Clift et al1 aimed to estimate prostate-specific antigen (PSA) contamination in the control arm of the CAP prostate cancer screening trial, concluding that there is ‘limited plausibility of deriving clear conclusions from trials of PSA screening’. However, their conclusion failed to acknowledge that the CAP intervention significantly increased prostate cancer detection: during the first 18 months following recruitment (the screening phase) there was a 5-fold increase in rate of prostate cancer detection — 10.42 per 1000 person-years in the intervention group versus 2.18 per 1000 person-years in the control group (P<0.001).2 Such a difference would be expected to lead to mortality benefits over long-term followup, but there was little evidence of any subsequent mortality reduction from earlier detection.
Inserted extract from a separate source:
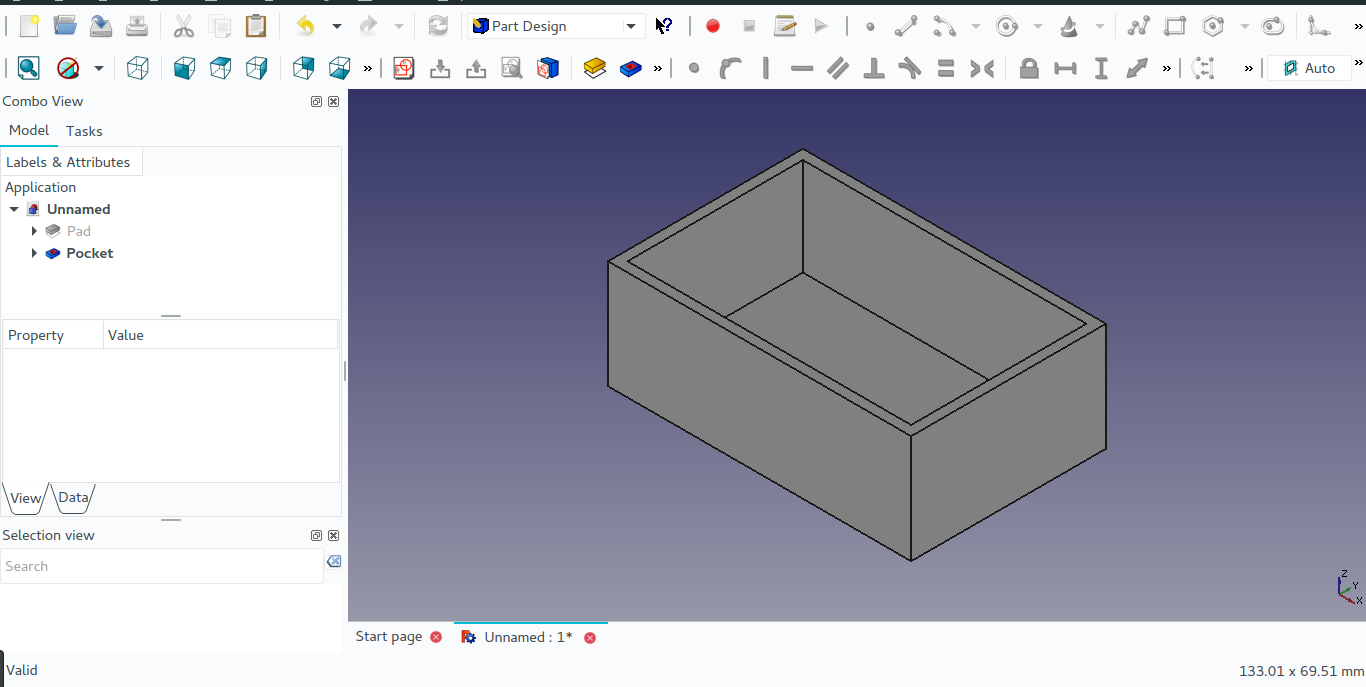Toggle floating of Combo View panel
The height and width of the screenshot is (687, 1366).
click(317, 101)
Relying on how urinary symptoms are coded may overestimate opportunistic PSA screening.
In our analysis of 558 UK general practices,3 28% of men received a PSA test, but a raised PSA (≥3 ng/ml) was rarely followed with a prostate biopsy (6% of tests) or prostate cancer diagnosis (15%), as would be clinically expected for screening. In our trial, the corresponding figures were 85% undergoing biopsies and 34% diagnosed with prostate cancer. The CAP trial excluded London, the South East, and West Midlands. In the Clift et al paper, 21% of men were from London and PSA screening was 34% higher in London than the East Midlands; 46% higher in the South East; and 20% higher in the West Midlands. The CAP trial was overseen by independent, international Trial Steering and Data Monitoring Committees to ensure robust inference.
We believe the CAP trial conclusions remain important: single PSA screening detected significantly more prostate cancers compared with ad hoc testing but had no significant effect on prostate cancer mortality after 10-years’ follow-up.
- © British Journal of General Practice 2021